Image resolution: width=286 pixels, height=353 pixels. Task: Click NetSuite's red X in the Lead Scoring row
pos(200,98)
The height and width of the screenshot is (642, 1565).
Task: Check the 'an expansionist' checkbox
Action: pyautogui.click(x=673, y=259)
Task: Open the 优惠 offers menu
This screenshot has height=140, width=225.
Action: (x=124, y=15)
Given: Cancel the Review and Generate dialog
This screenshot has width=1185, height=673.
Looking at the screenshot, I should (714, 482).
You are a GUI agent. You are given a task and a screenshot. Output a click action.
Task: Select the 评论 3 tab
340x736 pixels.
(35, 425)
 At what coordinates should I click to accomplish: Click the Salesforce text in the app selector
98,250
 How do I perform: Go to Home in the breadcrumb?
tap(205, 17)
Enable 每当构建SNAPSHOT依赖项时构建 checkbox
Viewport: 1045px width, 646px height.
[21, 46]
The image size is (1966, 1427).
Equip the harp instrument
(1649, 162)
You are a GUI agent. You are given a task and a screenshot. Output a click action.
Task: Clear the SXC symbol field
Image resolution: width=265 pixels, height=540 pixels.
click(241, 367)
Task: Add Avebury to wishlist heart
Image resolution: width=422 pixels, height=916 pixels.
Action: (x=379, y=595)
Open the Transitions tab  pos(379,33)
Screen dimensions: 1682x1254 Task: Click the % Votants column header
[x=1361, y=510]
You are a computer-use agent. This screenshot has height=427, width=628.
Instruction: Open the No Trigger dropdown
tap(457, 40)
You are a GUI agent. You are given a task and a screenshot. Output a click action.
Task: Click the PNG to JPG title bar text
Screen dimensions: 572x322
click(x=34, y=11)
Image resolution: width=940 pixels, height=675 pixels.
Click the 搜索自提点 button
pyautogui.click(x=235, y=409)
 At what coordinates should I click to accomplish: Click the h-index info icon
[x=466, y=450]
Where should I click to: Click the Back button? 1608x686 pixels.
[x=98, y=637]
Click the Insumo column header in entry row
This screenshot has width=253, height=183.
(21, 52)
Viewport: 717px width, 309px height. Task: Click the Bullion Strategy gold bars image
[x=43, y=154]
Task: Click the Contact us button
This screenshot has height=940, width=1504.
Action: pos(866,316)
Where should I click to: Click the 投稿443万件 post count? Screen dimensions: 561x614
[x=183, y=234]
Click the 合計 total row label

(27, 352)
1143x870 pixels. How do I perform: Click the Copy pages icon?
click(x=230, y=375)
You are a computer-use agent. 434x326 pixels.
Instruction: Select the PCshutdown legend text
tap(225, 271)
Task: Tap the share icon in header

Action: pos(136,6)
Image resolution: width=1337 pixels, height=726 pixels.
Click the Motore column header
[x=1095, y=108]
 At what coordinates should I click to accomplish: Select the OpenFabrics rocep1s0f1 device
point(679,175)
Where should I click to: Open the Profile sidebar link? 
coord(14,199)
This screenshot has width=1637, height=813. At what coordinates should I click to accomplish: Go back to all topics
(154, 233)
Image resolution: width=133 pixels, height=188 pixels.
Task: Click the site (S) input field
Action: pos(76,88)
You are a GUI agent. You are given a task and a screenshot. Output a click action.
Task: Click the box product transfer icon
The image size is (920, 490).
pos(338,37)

•••••

:: PROMPT ::
Please rewrite the material between the lines holding "Image resolution: width=940" and "[x=1095, y=108]", inclusive, with "header" changed to "heading" and all else left as it is.

:: RIGHT ANSWER ::
Image resolution: width=940 pixels, height=675 pixels.
Click the 搜索自提点 button
pyautogui.click(x=235, y=409)
 At what coordinates should I click to accomplish: Click the h-index info icon
[x=466, y=450]
Where should I click to: Click the Back button? 1608x686 pixels.
[x=98, y=637]
Click the Insumo column heading in entry row
This screenshot has width=253, height=183.
(21, 52)
Viewport: 717px width, 309px height. Task: Click the Bullion Strategy gold bars image
[x=43, y=154]
Task: Click the Contact us button
This screenshot has height=940, width=1504.
Action: pos(866,316)
Where should I click to: Click the 投稿443万件 post count? Screen dimensions: 561x614
[x=183, y=234]
Click the 合計 total row label

(27, 352)
1143x870 pixels. How do I perform: Click the Copy pages icon?
click(x=230, y=375)
You are a computer-use agent. 434x326 pixels.
Instruction: Select the PCshutdown legend text
tap(225, 271)
Task: Tap the share icon in heading

Action: pos(136,6)
Image resolution: width=1337 pixels, height=726 pixels.
Click the Motore column heading
[x=1095, y=108]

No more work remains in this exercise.